Digital implementation of the feedforward loop of the asymmetrical half-bridge converter for LED lighting applications

Abstract

The Asymmetrical Half Bridge converter (AHBC) has proven to be a promising candidate for LED lighting applications. It provides high efficiency, galvanic isolation and, at the same time, its output filter can be very small and, therefore, easily implemented without electrolytic capacitor. On the other hand, its main drawback is its poor attainable bandwidth. In any ac-dc LED lighting application, the input voltage of the AHBC is provided by a Power Factor Corrector (PFC) converter which has to be also implemented without electrolytic capacitor in order to assure the long lifetime of the whole LED driver. As a consequence, its output voltage (input voltage of the AHBC) is affected by a low-frequency ripple.

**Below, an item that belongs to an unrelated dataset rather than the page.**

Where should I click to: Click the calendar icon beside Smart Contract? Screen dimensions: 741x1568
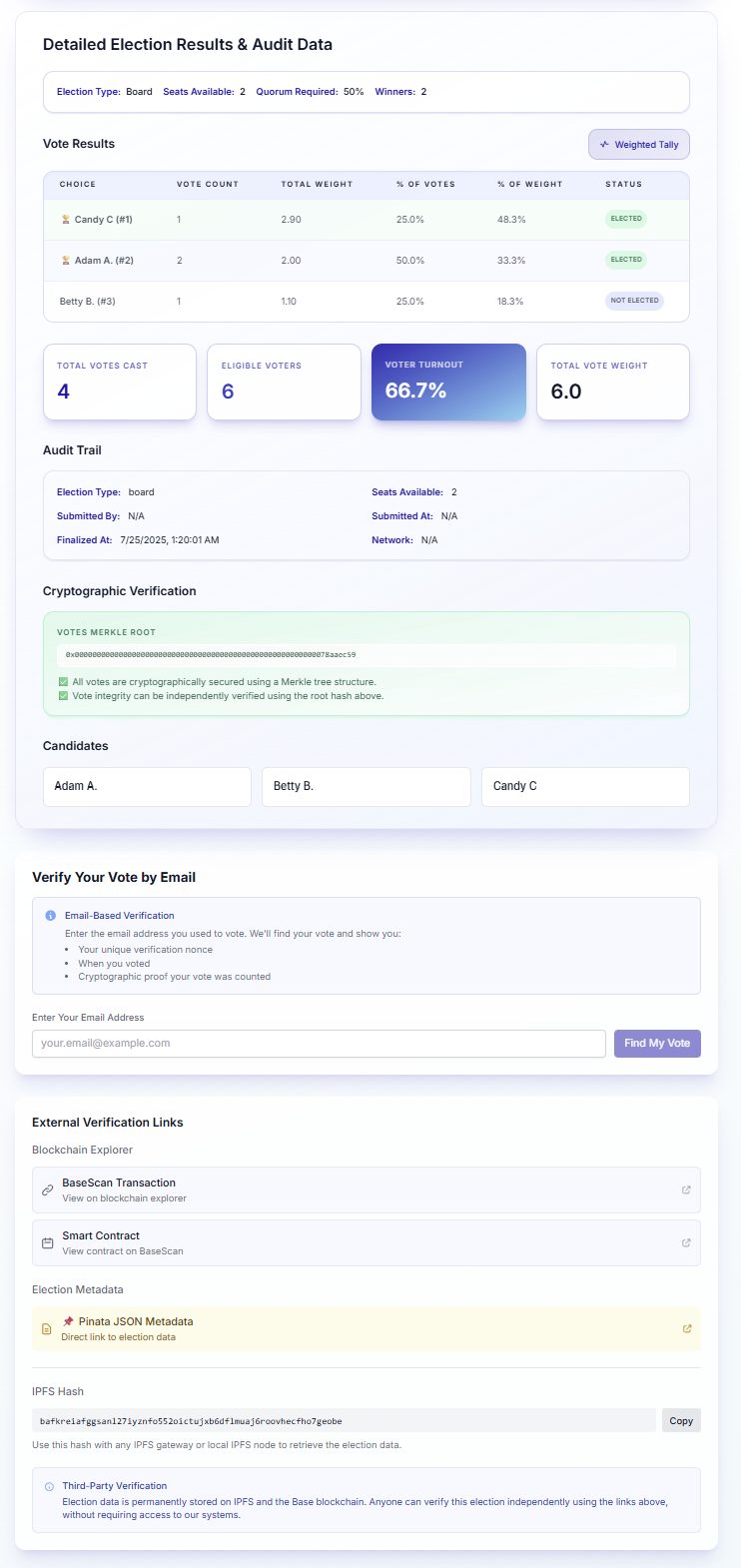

Due to the poor bandwidth of the AHBC, this voltage ripple will be transferred to the converter output voltage, leading to flickering. A possible solution is using a feedforward loop for cancelling the effect of this low-frequency ripple without affecting stability. Due to the complex and non-linear transfer function of the AHBC, any analog feedforward loop has to be tuned for a given operating point, leading to a poor performance (i.e., high flickering, high ripple) when the AHBC moves away from that point. Dimming, which is a very frequent requirement in many LED drivers, implies large variations of the output voltage and, consequently, moving away from the aforementioned operating point. In this paper, a digital feedforward loop is proposed in order to solve this problem. The digital implementation allows the feedforward loop to perfectly cancel the ripple under any condition (e.g., output voltage variation due to dimming). Besides, despite its complex transfer function, this digital feedforward loop has been designed and optimized for its implementation in small-size microcontrollers. Experimental results with a 40-W prototype prove the usefulness of the proposed feedforward loop and the validity of the equations used in the optimized design.